Nursing Mom Discovers Fascinating Truth About Breast Milk

by Barbara Diamond
Barbara is a passionate writer and animal lover who has been professionally blogging for over 10 years and counting.

Like many new moms, Mallory is a huge proponent of the benefits of breastmilk — and she keeps a pretty strict pumping schedule. She’s done her research on breastmilk and how it works, but it wasn’t until recently that she discovered firsthand just how fascinating the human body truly is.

One night, Mallory pumped before laying down for bed. The following morning, she noticed her daughter was congested, irritable, and sneezing. She assumed it was a cold.

So, after having nursed the baby with a cold all night long, Mallory pumped again that morning. But then she looked at that new bag of breastmilk next to an older bag of breast milk — and noticed a huge difference between the two.

Mallory took to Facebook and posted the two bags of breastmilk, along with some information that every parent should see. Her post is going viral and has been shared more than 55,000 times.

“So yall… This is just cuckoo awesome — I read an article from a medical journal not too long ago about how Mom’s milk changes to tailor baby’s needs in more ways than just caloric intake.. So this doctor discusses that when a baby nurses, it creates a vacuum in which the infant’s saliva sneaks into the mother’s nipple.

There, it is believed that mammary gland receptors interpret the “baby spit backwash” for bacteria and viruses and, if they detect something amiss (i.e., the baby is sick or fighting off an infection), Mom’s body will actually change the milk’s immunological composition, tailoring it to the baby’s particular pathogens by producing customized antibodies.”

“Science backs this up. A 2013 Clinical and Translational Immunology study found that when a baby is ill, the numbers of leukocytes in its mother’s breast milk spike. So I filed that away in the back of my mind until I was packing frozen milk into the big deep freeze today.”

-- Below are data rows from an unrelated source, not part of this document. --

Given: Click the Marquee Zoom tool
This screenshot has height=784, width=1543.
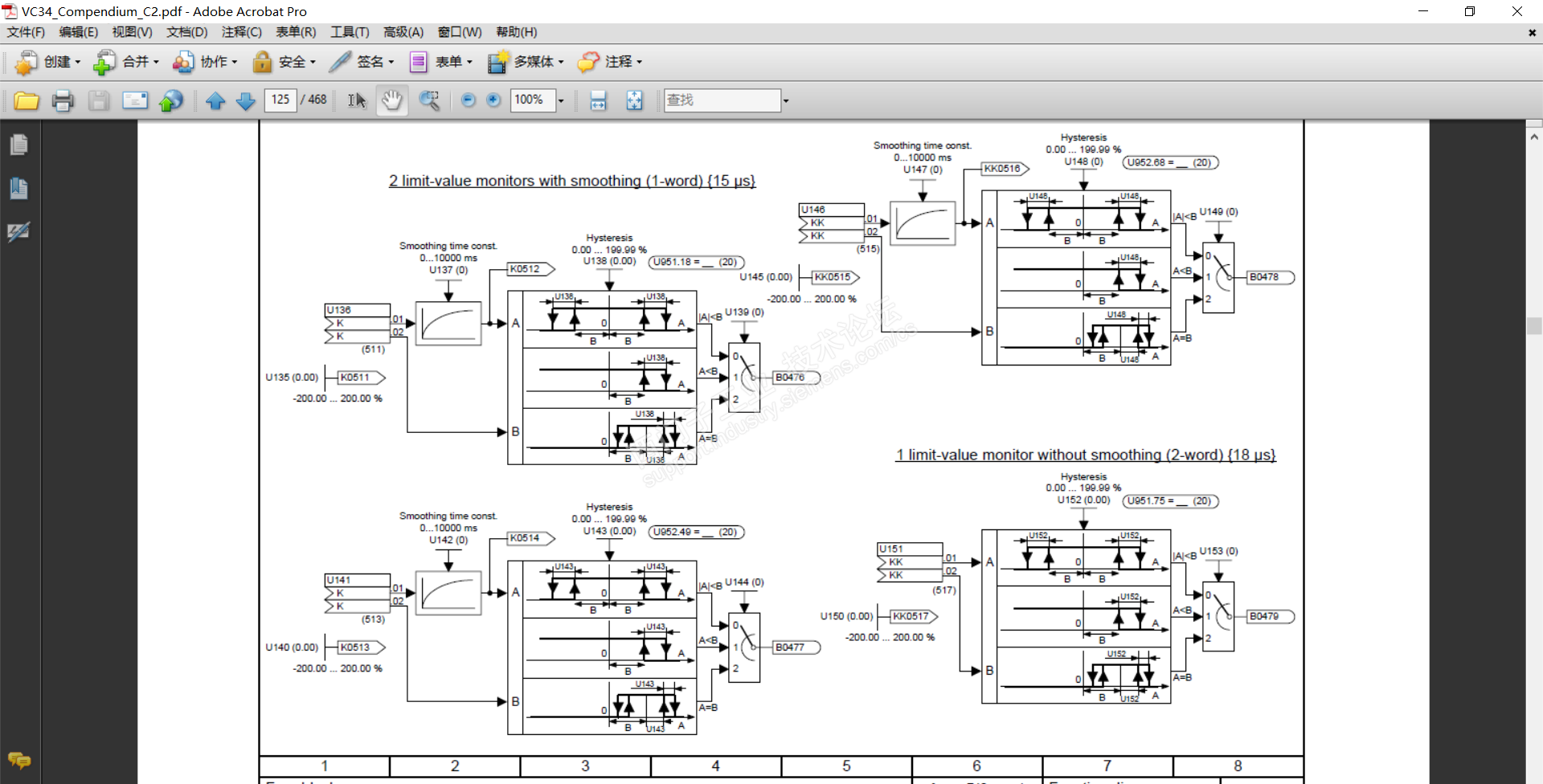Looking at the screenshot, I should [x=429, y=100].
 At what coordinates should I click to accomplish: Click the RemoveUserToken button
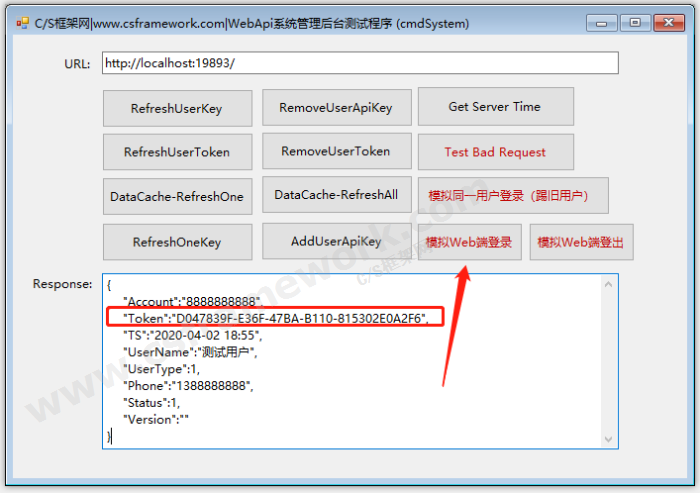tap(336, 151)
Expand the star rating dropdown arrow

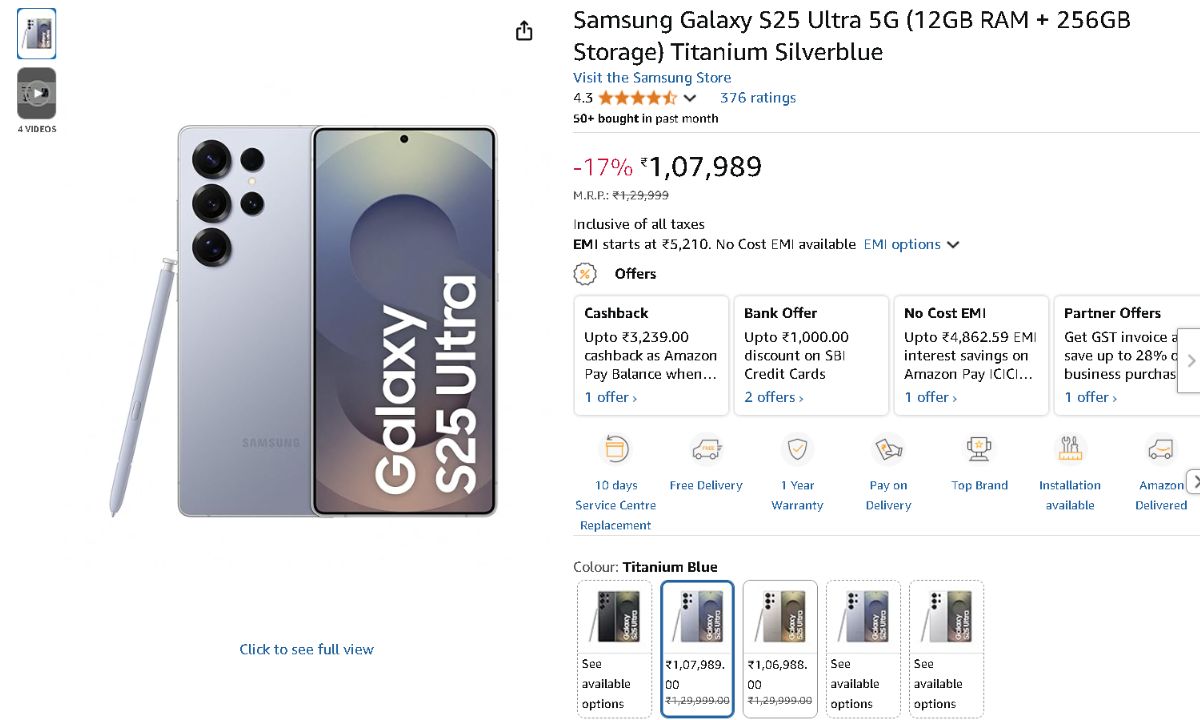coord(690,98)
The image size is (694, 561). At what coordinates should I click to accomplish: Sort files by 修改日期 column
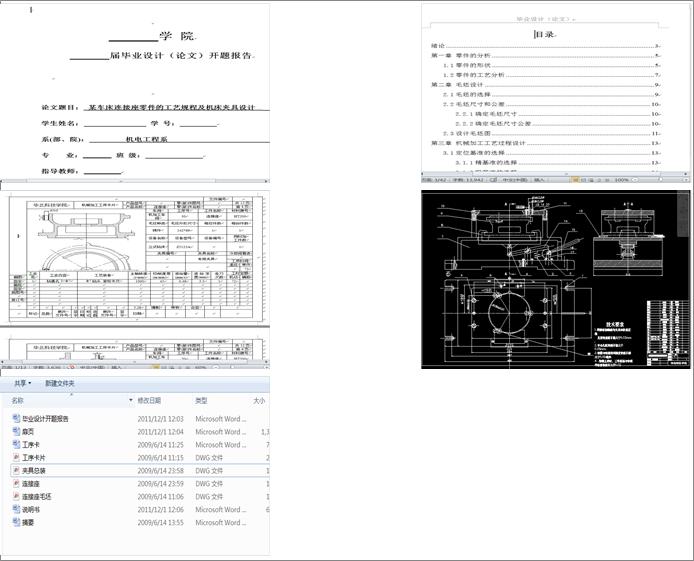(155, 401)
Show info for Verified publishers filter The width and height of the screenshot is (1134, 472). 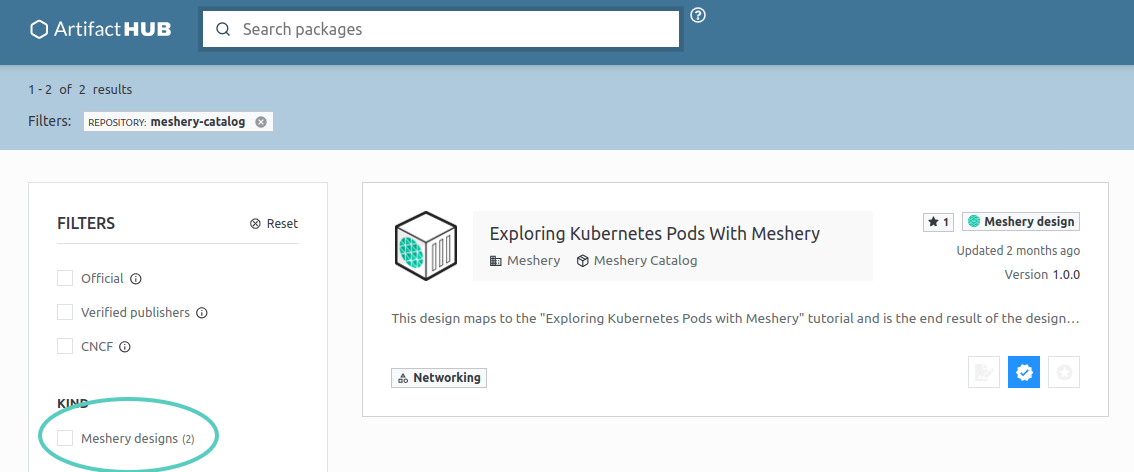pos(202,313)
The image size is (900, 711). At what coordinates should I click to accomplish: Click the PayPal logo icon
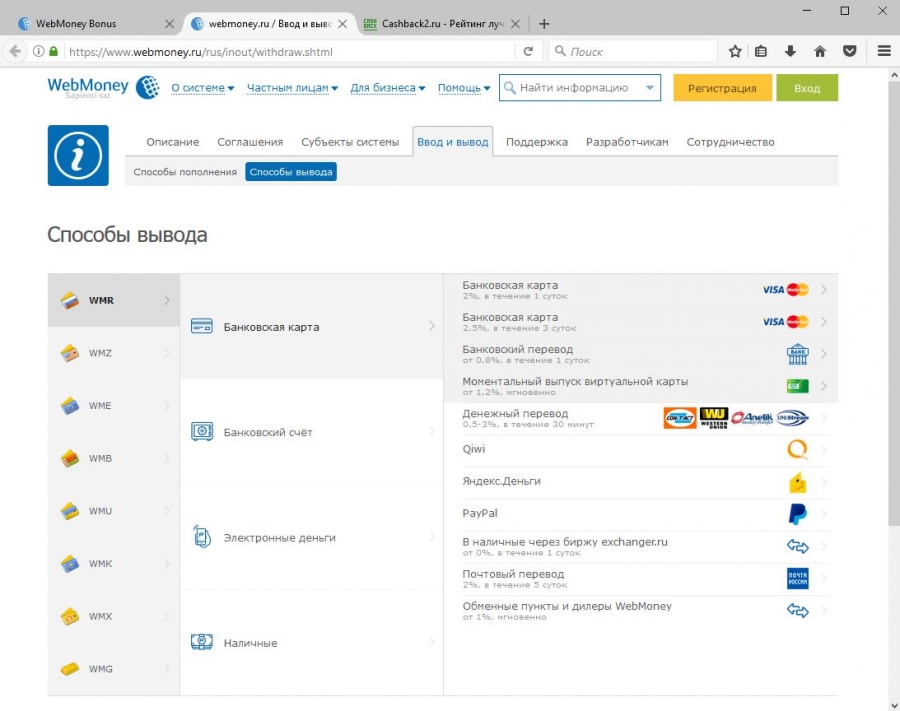797,514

“I pumped the milk on the left Thursday night before we laid down for bed. I nurse Baby every 2 hours or so overnight and don’t pump until we get up for the day. I noticed in the wee hours of Friday morning, 3 AM or so — she was congested, irritable, and sneezing ALOT.

Probably a cold, right?”

“When we got up Friday morning, I pumped, just as we always do. What I pumped is on the right side of the photo.

I didn’t notice a difference until today, but look at how much more the milk I produced Friday resembles colostrum (The super milk full of antibodies and leukocytes you make during the first few days after birth) and this comes after nursing the baby with a cold all night long..

Pretty awesome huh?! The human body never ceases to amaze me.”